Oh Gott. Oh mein Gott, ja. Ich kralle mich in seine Brust, als sein Schwanz in voller Länge in mir verschwindet. Ich ficke mich selbst mit seinem herrlichen Prachtstück, bewege meine Hüften in engen, schludrigen Kreisen, während er immer wieder in mich stößt. Mit einer Hand greift er um meinen unteren Rücken, mit der anderen taucht er in die Schüssel mit der Schlagsahne. Er schmiert die Sahne auf meine Brüste, bevor er sein Gesicht darin vergräbt.

Sanft beißt er in meine linke Brustwarze, kreist mit seiner Zunge um meinen harten Nippel, der fest und aufrecht stehend nach mehr Aufmerksamkeit schreit. Weil wir so eng aneinander sind, ist mein Körper inzwischen genauso klebrig wie seiner. Unsere Lippen treffen sich in einem leidenschaftlichen Kuss und ich fühle mich ihm näher als je zuvor.

“Ich... ich komme gleich, Baby.”

Er will meine Lust noch verstärken und geht mit seinem Daumen an meinen Kitzler, während ich auf seinem Schwanz auf und ab hüpfe.

Oh Gott. Oh mein Gott, das fühlt sich gut an. Oh ja, genau da! Genau da! Oh mein Gott, ich komme. Ich komme!

Ich halte mich für einen Moment einfach nur an ihm fest, während die Lust durch jeden Zentimeter meines Körpers prickelt. Ich atme lange aus und lehne meine Stirn an seine. Dann klettere ich von ihm hinunter und verlasse den nassen Tisch, um mich wieder zwischen seine Beine zu stellen.

Ich schließe meine Lippen um seinen Schwanz und mache da weiter, wo ich aufgehört habe. Ich will jetzt nur noch eins: sein Sperma schmecken.

Ich streichle seinen Penis und spiele mit seiner Eichel, bis seine Hüften vor- und zurückstoßen. Ich weiß, dass er bald kommen wird. Er wirft seinen Kopf zurück und zuckt vor Lust, als ich mit einer Hand seine Eier greife und sie sanft in meiner Handfläche massiere.

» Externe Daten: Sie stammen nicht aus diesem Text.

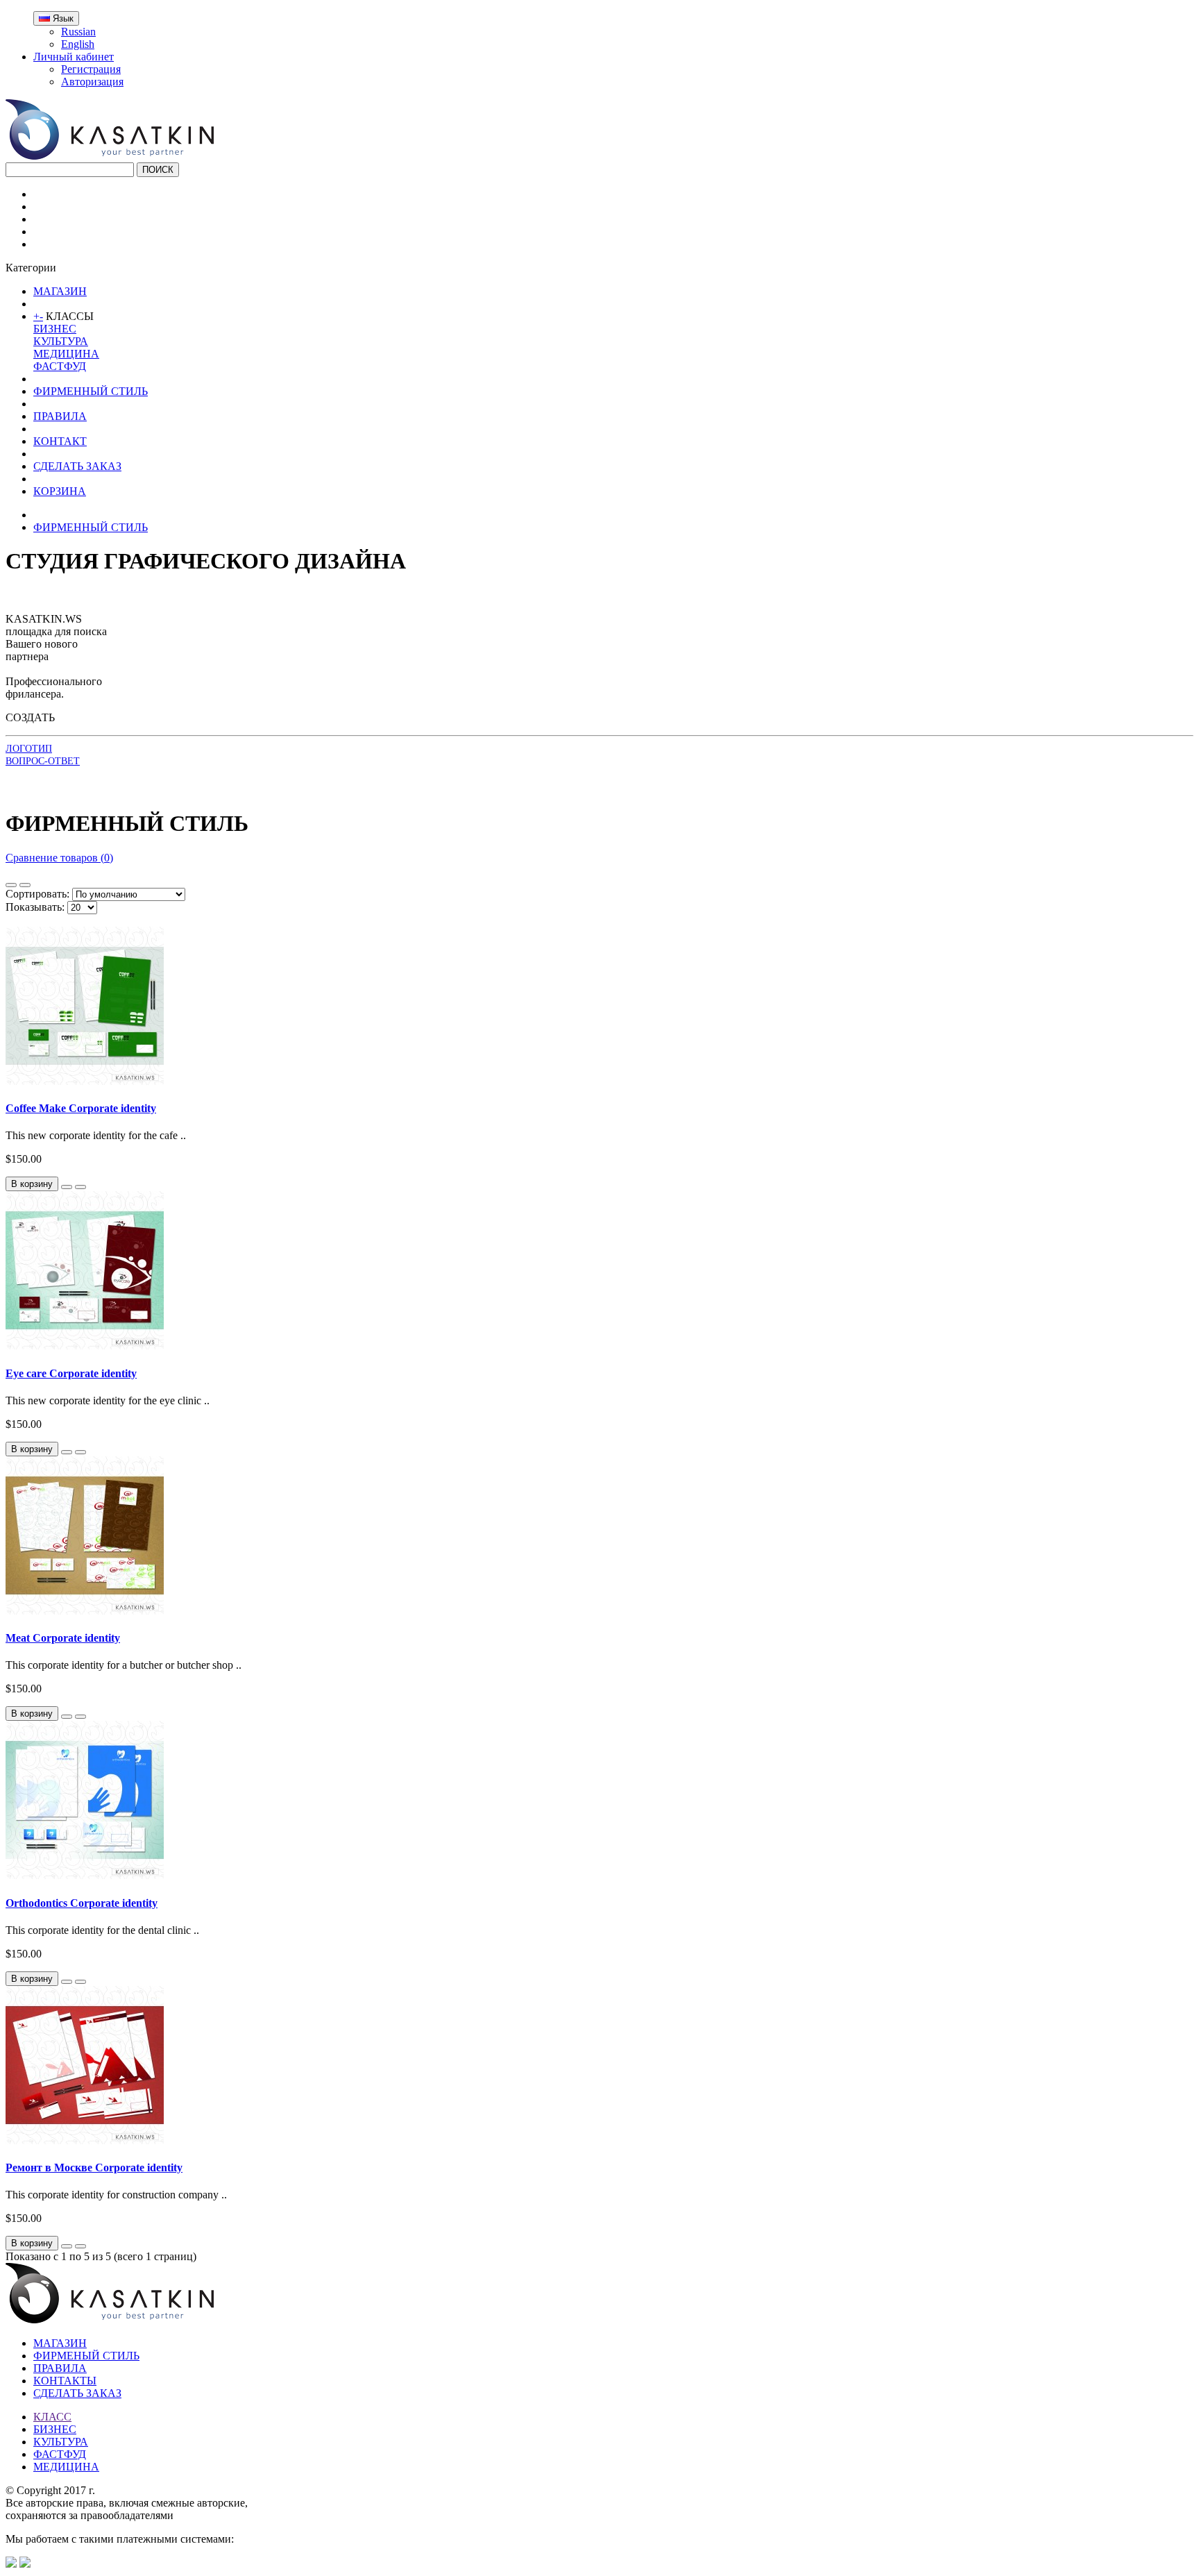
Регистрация (91, 69)
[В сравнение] (80, 1187)
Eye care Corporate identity (71, 1373)
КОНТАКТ (60, 441)
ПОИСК (157, 170)
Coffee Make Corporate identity (81, 1108)
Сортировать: (37, 894)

“Oh Gott. Oh Gott, ja… ja!”

Sein Körper zuckt drei Mal zusammen, als er kommt. Meine Lippen sind fest um seinen Schwanz geschlossen und ich genieße den warmen Strom, der sich in meinem Mund ausbreitet.

Für ein paar Augenblicke sind wir einfach nur still beisammen. Mit schweren Lidern blicken wir uns versonnen an. Schließlich klettere ich zurück auf den Tisch und lege mich auf seine Brust. Er legt einen Arm um mich und zieht mich an sich heran.

“Das war wundervoll. Aber ich hab immer noch Hunger”

“Ich auch.”

Ich gleite vom Tisch und gehe in die Küche. Ich mach den Ofen auf und nehme die dampfende Safran-Tarte heraus. Der Teig ist goldbraun und die süßen Kirschen blubbern vor sich hin. Perfektes Timing.

An dieses Hochzeitstag werden wir uns bestimmt noch lange erinnern.